Like in many areas of the developing world, women in Nepal face intimidating economic, social, political and cultural barriers when seeking to make a positive contribution to society.
About Family Strengthening for Female Farmers
The Rosie May Foundation, in partnership with SAHAS Nepal, is supporting a female farmer’s cooperative to expand their activities and to further embed the collective into the local community. Close to the Chitwan National Park in the south of Nepal, this group of inspirational women have established a cooperative group to empower them economically and to challenge cultural norms. The group of 189 members currently coordinate agricultural income generating programmes.
We have delivered:
- The construction a lift drinking water and irrigation system.
- 30,000-water reservoir tank and a 7,000-litre reservoir tank
- 21 plastic greenhouses
The women have faced opposition from the local police as well as having to deal with the disbelief of men in the local community for performing these roles. But, things are beginning to change as males in the community have seen the success of the group and are now actively supporting the cooperative’s work.
Why is Family Strengthening for Female Farmers needed ?
- 1 in 4 people in Nepal live below the poverty line with many struggling to feed themselves and their families (United Nations World Food Programme).
- Approximately 5 million people in Nepal are undernourished (United Nations World Food Programme).
- 31% of households are female headed (World Bank).
- 37% of women in Nepal are married before the age of 18, meaning they often remain at home while husbands go to work (Asia Development Bank).
The project aims to:
Empower women through agricultural activities for income generation purposes so they can support themselves and their families.
Educate women to increase their knowledge and skills so they can work towards their selling targets in an efficient and sustainable manner.
Enable women to take a leading role within their households and to positively contribute to the economic development of the local community.

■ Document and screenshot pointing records

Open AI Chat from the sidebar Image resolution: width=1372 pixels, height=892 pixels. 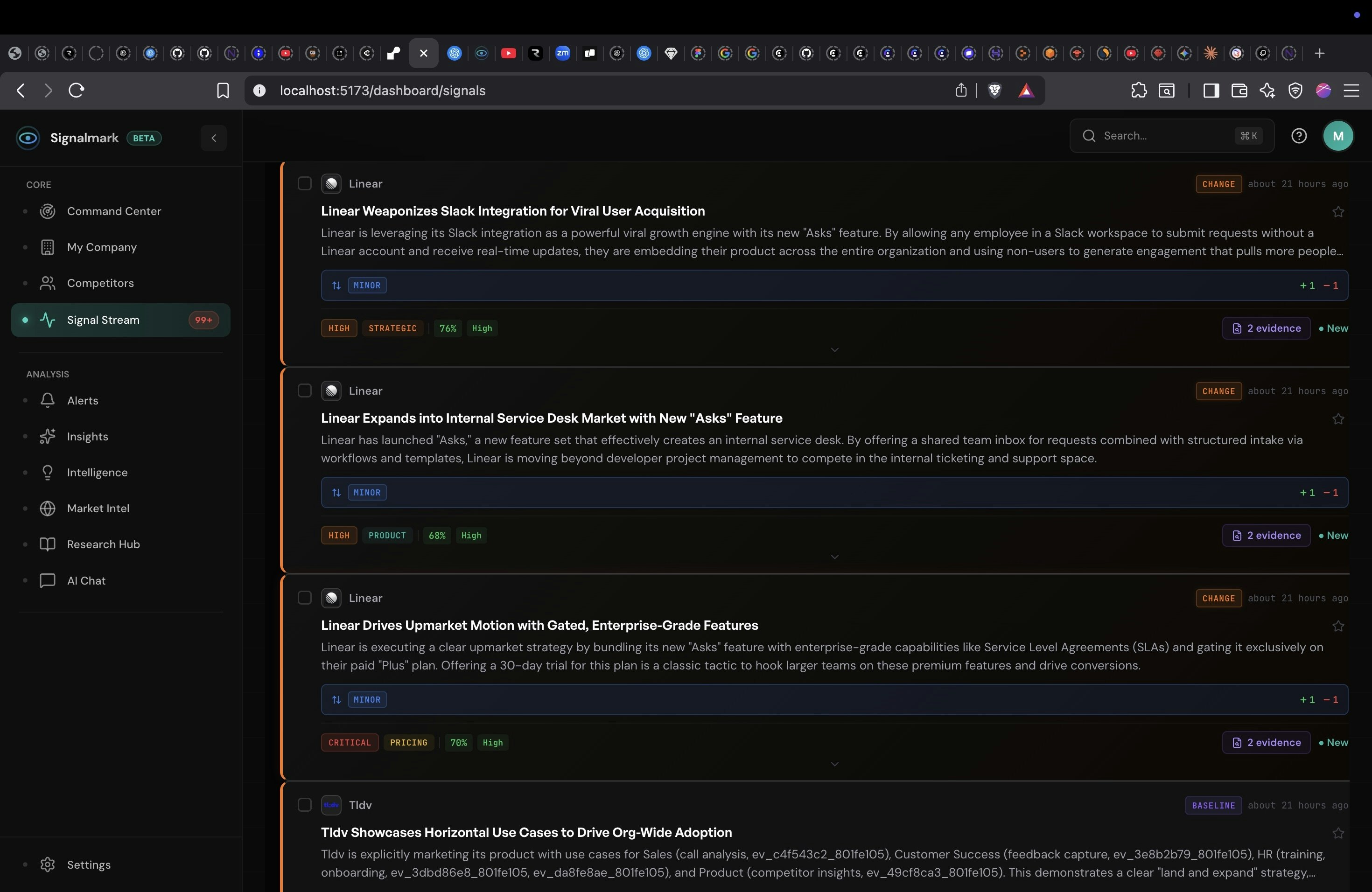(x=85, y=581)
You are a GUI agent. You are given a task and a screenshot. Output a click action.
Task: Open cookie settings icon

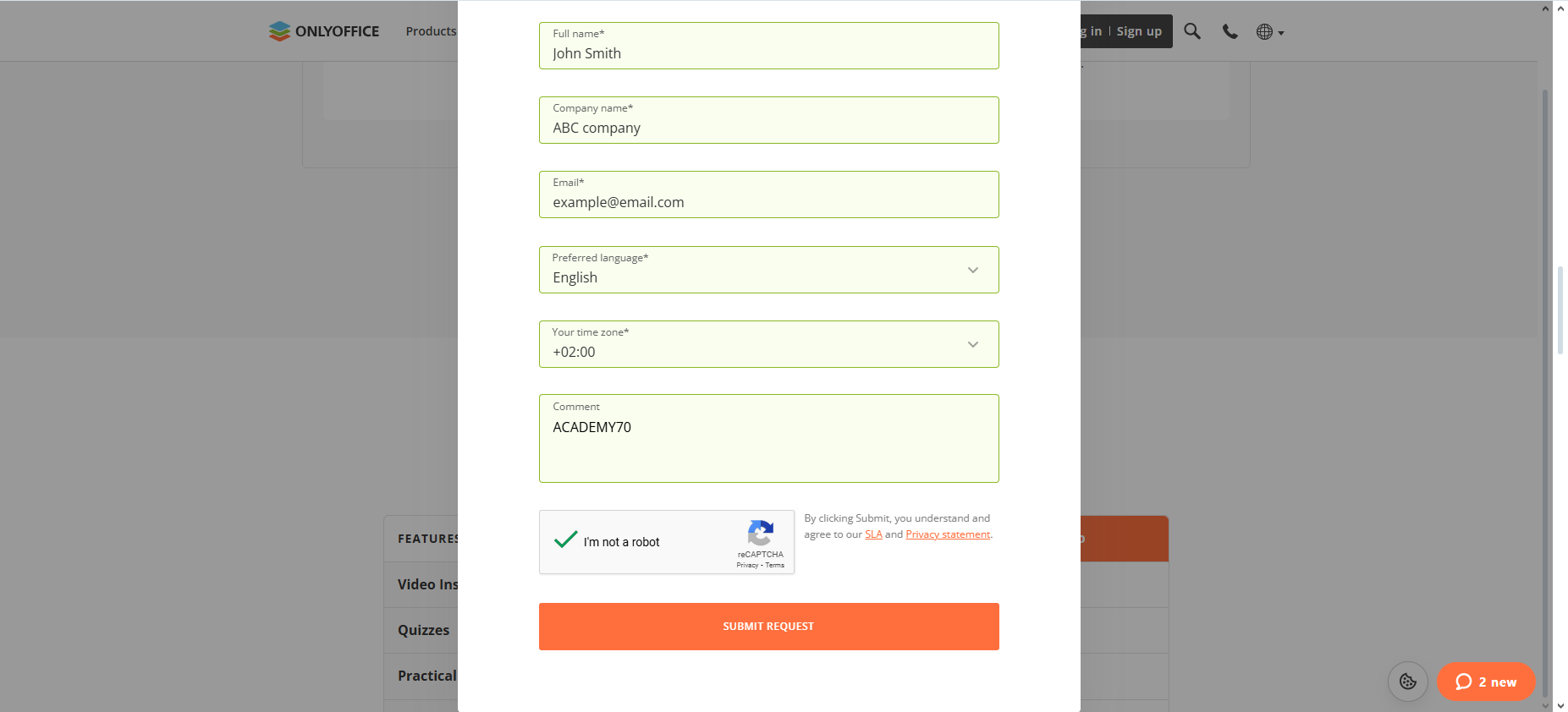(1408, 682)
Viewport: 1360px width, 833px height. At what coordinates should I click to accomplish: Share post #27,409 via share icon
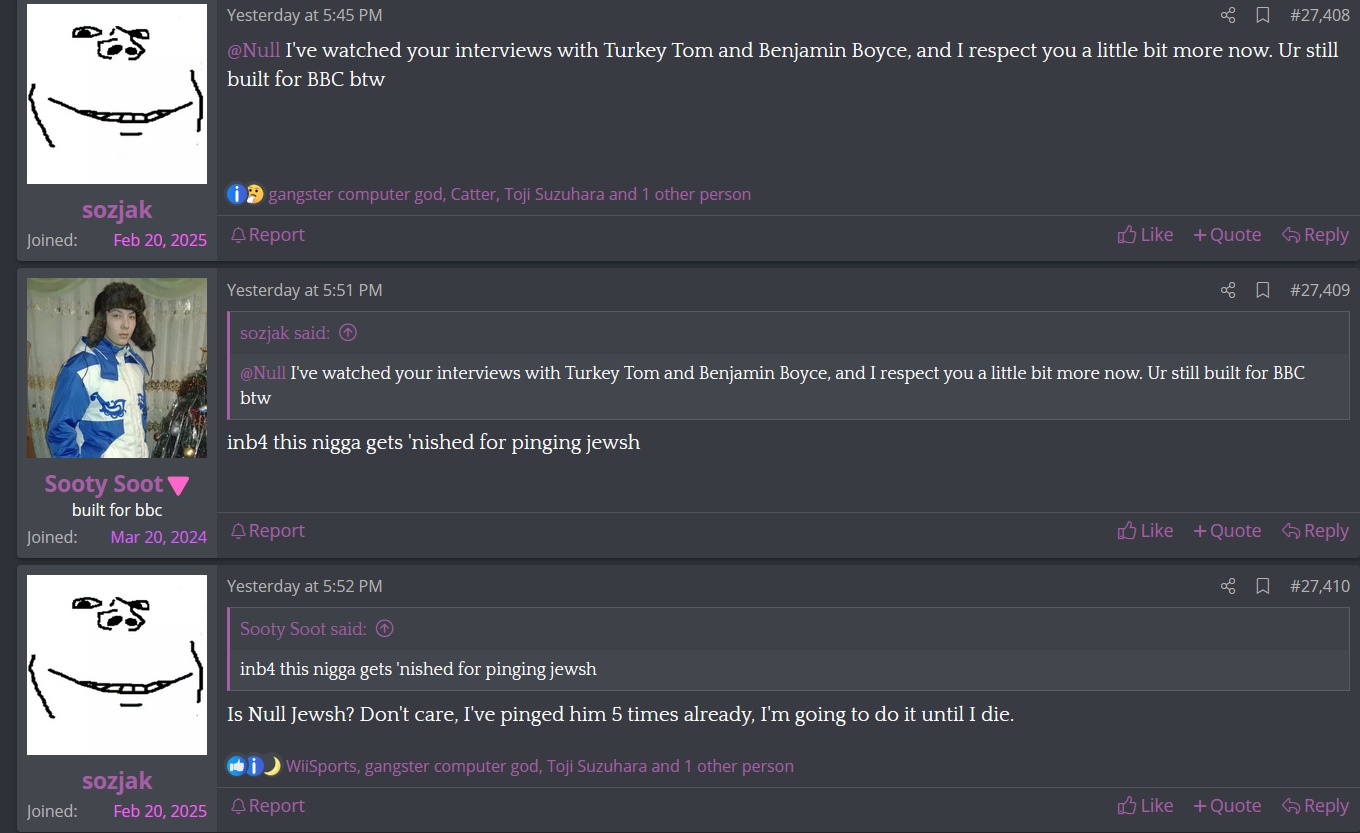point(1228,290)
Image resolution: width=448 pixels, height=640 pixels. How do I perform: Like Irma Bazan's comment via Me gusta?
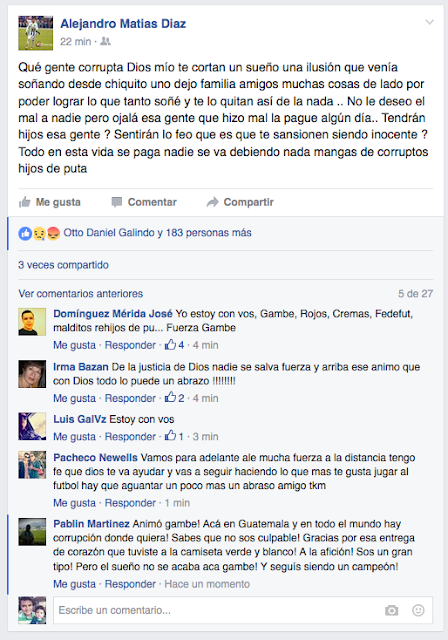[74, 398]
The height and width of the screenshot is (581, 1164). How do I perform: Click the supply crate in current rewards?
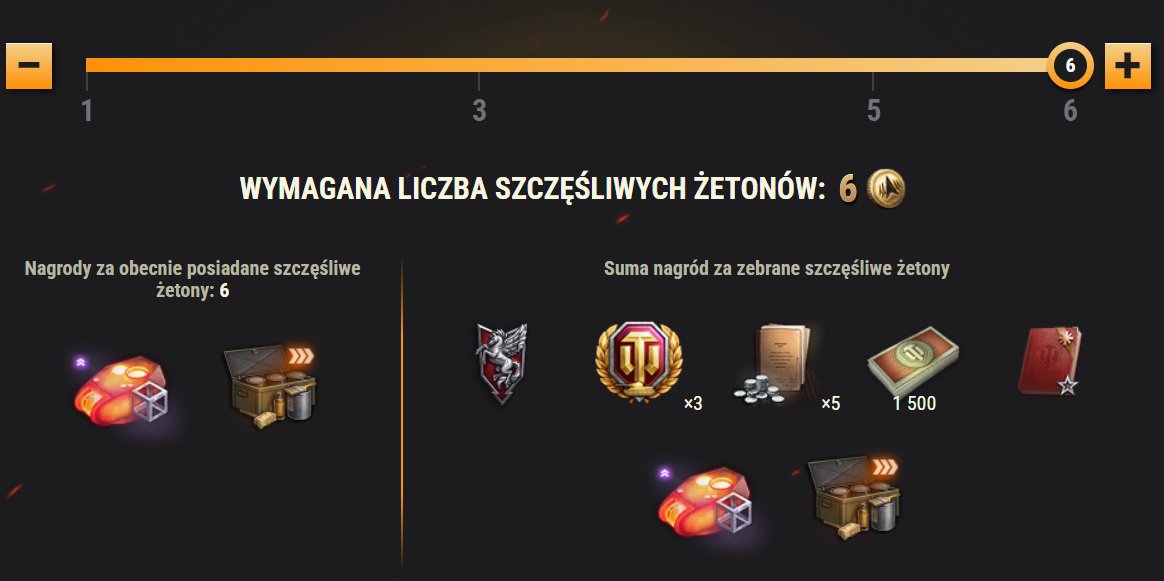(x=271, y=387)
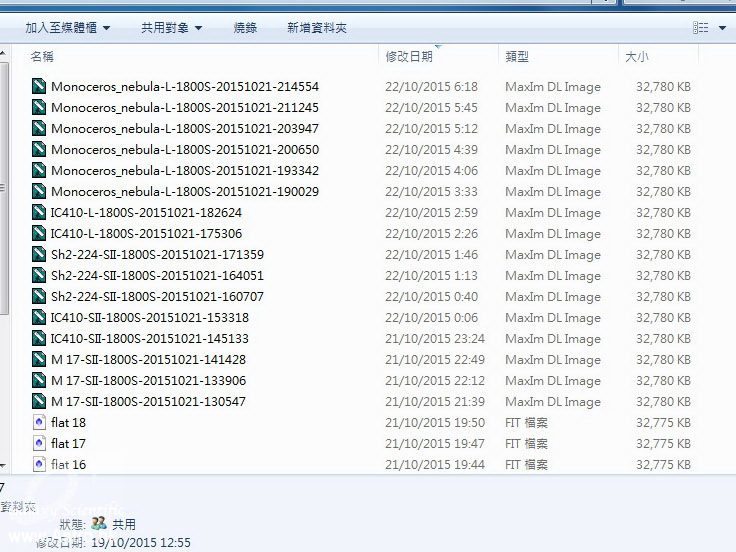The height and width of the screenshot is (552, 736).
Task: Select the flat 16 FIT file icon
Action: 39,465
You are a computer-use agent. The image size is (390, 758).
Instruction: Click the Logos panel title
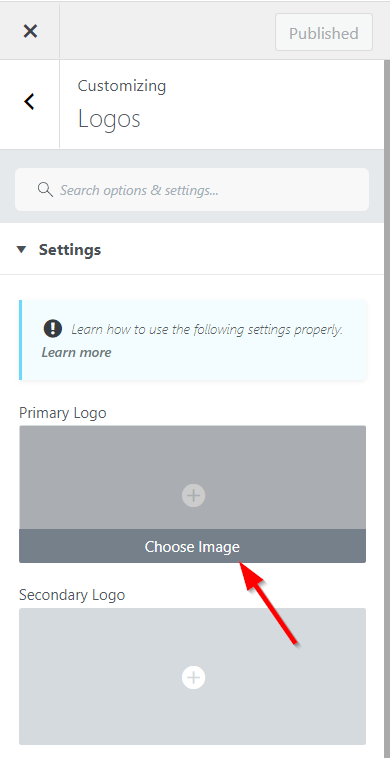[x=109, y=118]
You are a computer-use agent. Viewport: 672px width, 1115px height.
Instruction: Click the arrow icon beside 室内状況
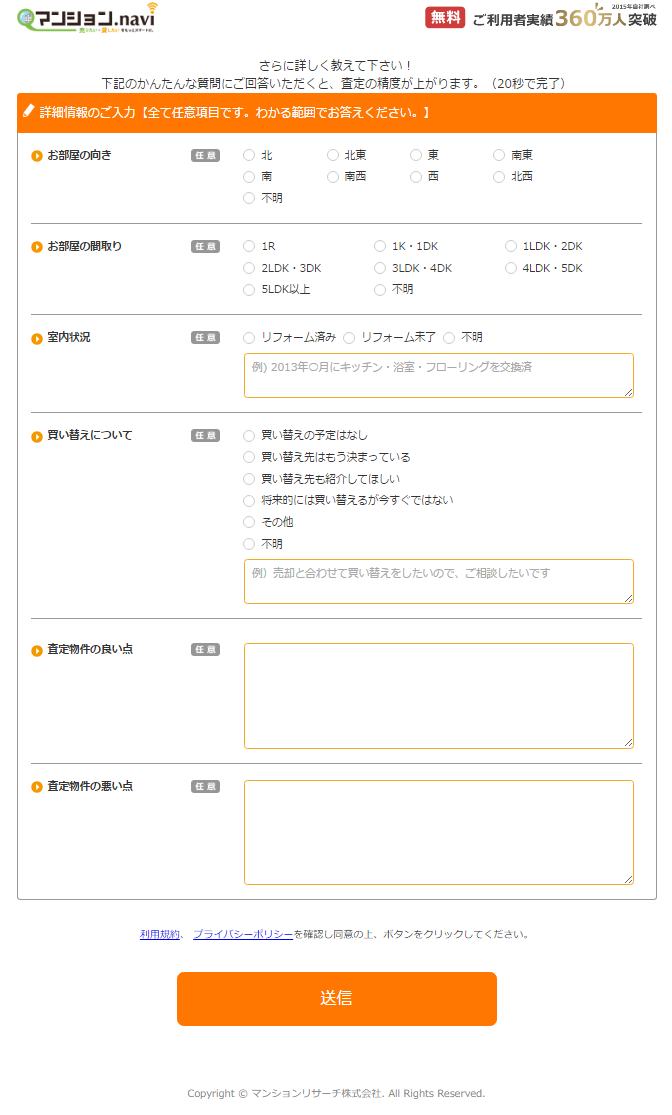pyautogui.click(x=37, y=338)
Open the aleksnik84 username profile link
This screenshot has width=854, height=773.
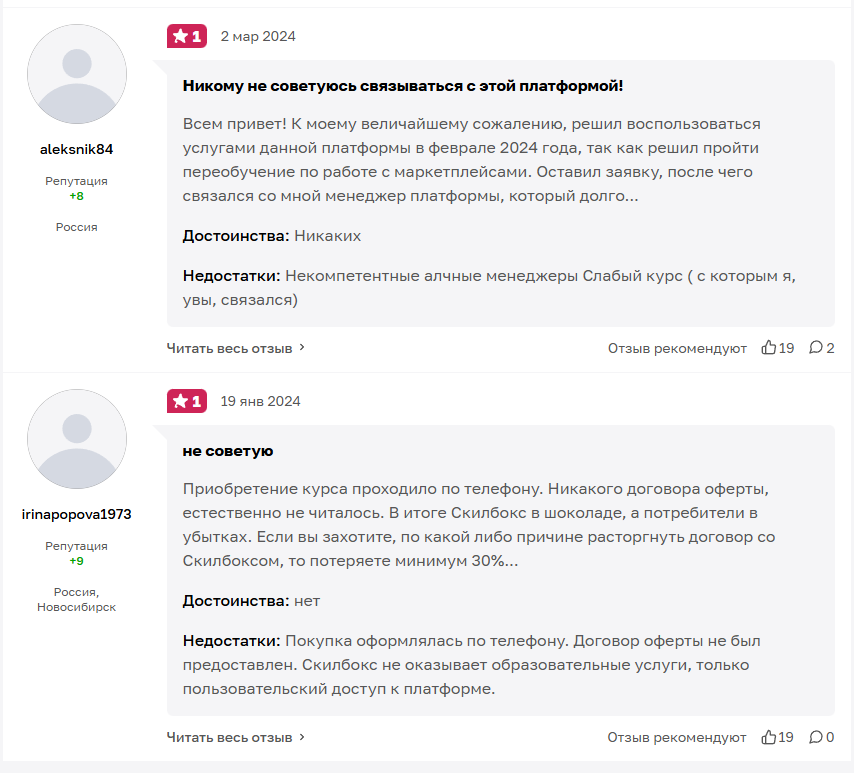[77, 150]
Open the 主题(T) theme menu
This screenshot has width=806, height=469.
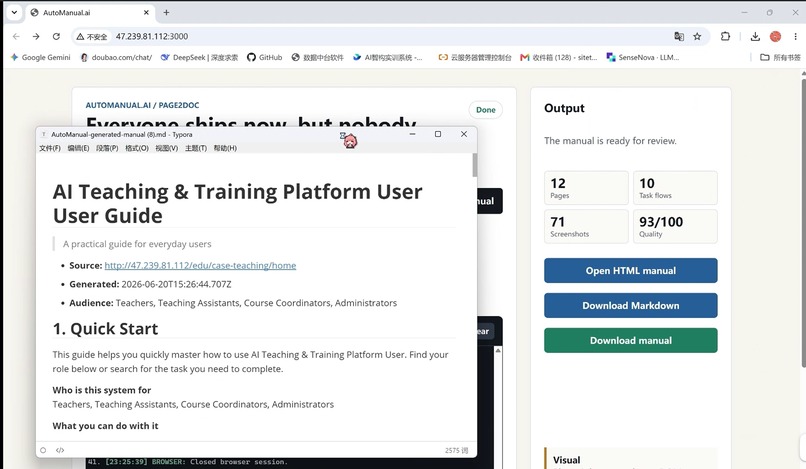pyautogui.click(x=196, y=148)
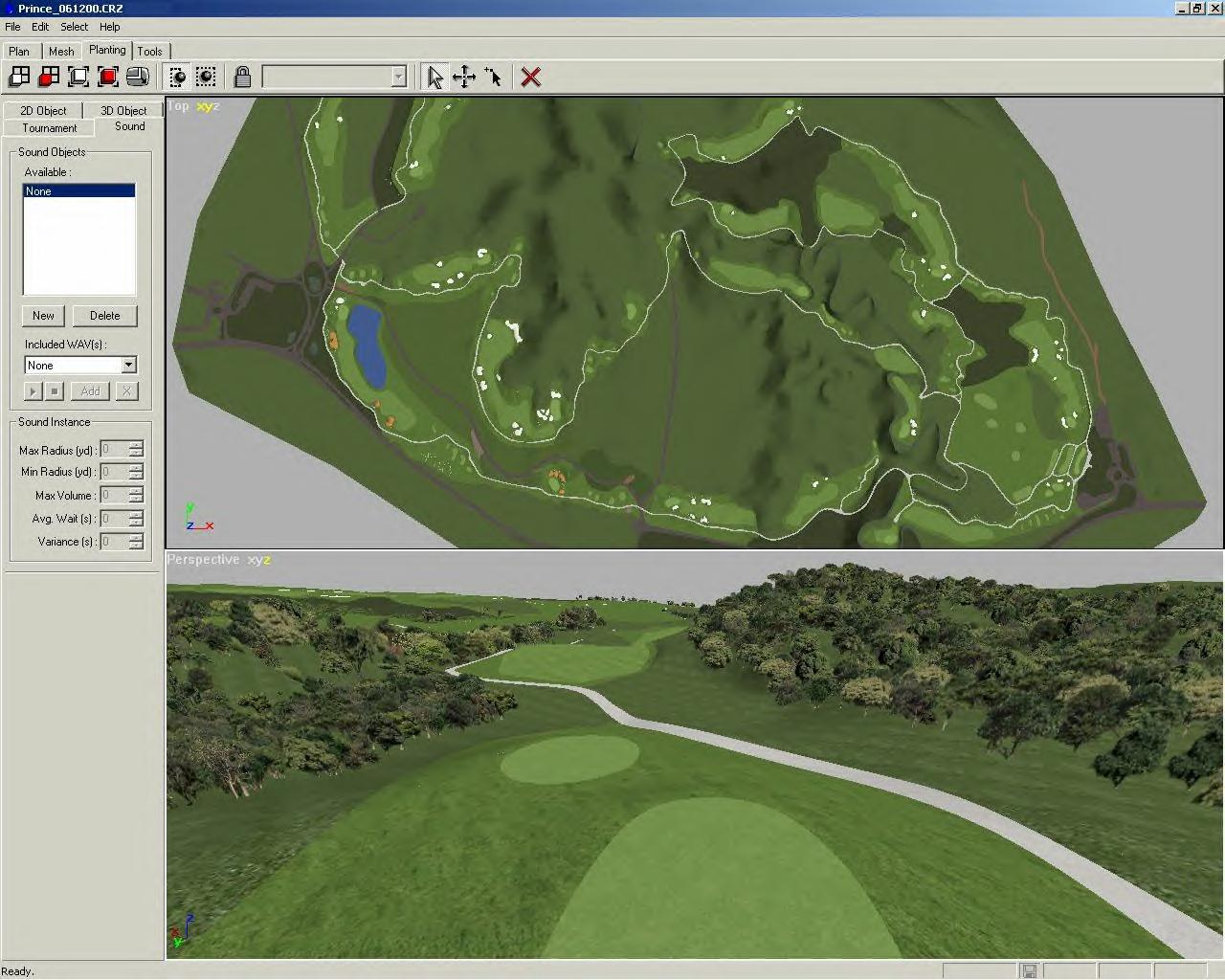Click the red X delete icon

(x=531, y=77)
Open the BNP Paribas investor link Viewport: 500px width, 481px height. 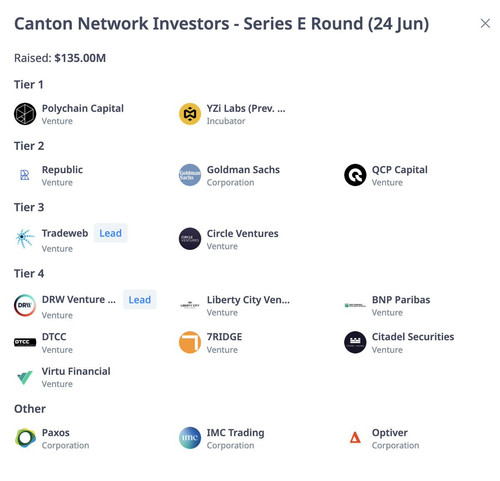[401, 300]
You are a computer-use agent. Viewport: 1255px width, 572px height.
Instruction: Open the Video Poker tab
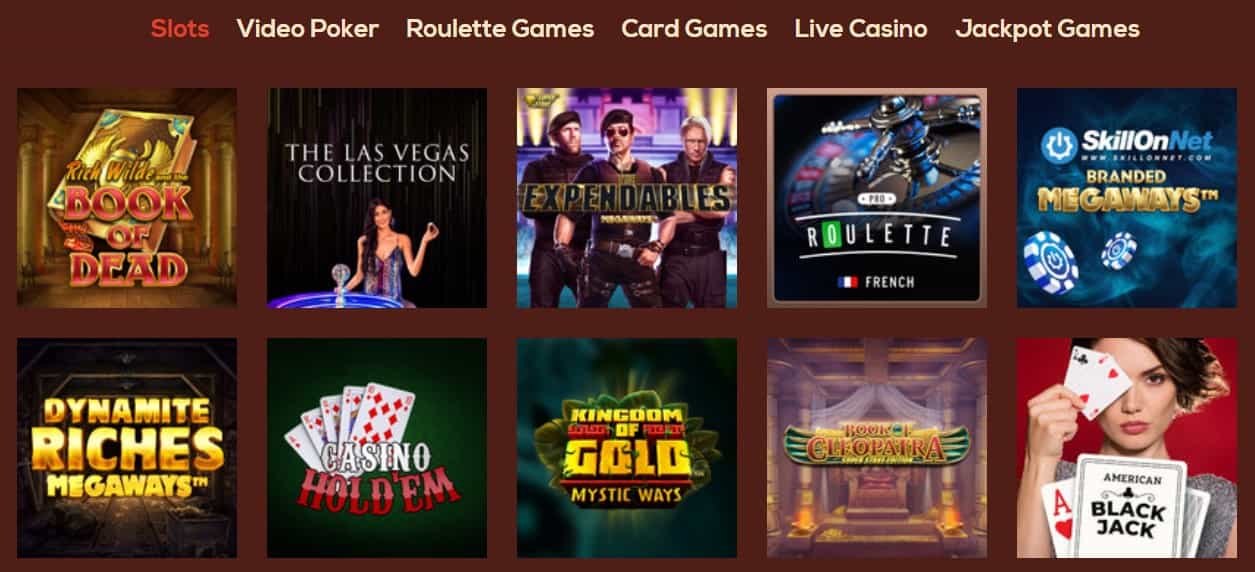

■ YOUR TASKS
1: Answer these questions using the page about the female farmers project.
(a) How many members does the cooperative group have?
(b) How many plastic greenhouses were delivered?
(c) What percentage of households in Nepal are female headed, according to the World Bank?
2: Please output the page about the female farmers project word for word, from "- Approximately 5" up to and including "and their families.".

■ ANSWER SET
1:
(a) 189
(b) 21
(c) 31%

2:
- Approximately 5 million people in Nepal are undernourished (United Nations World Food Programme).
- 31% of households are female headed (World Bank).
- 37% of women in Nepal are married before the age of 18, meaning they often remain at home while husbands go to work (Asia Development Bank).
The project aims to:
Empower women through agricultural activities for income generation purposes so they can support themselves and their families.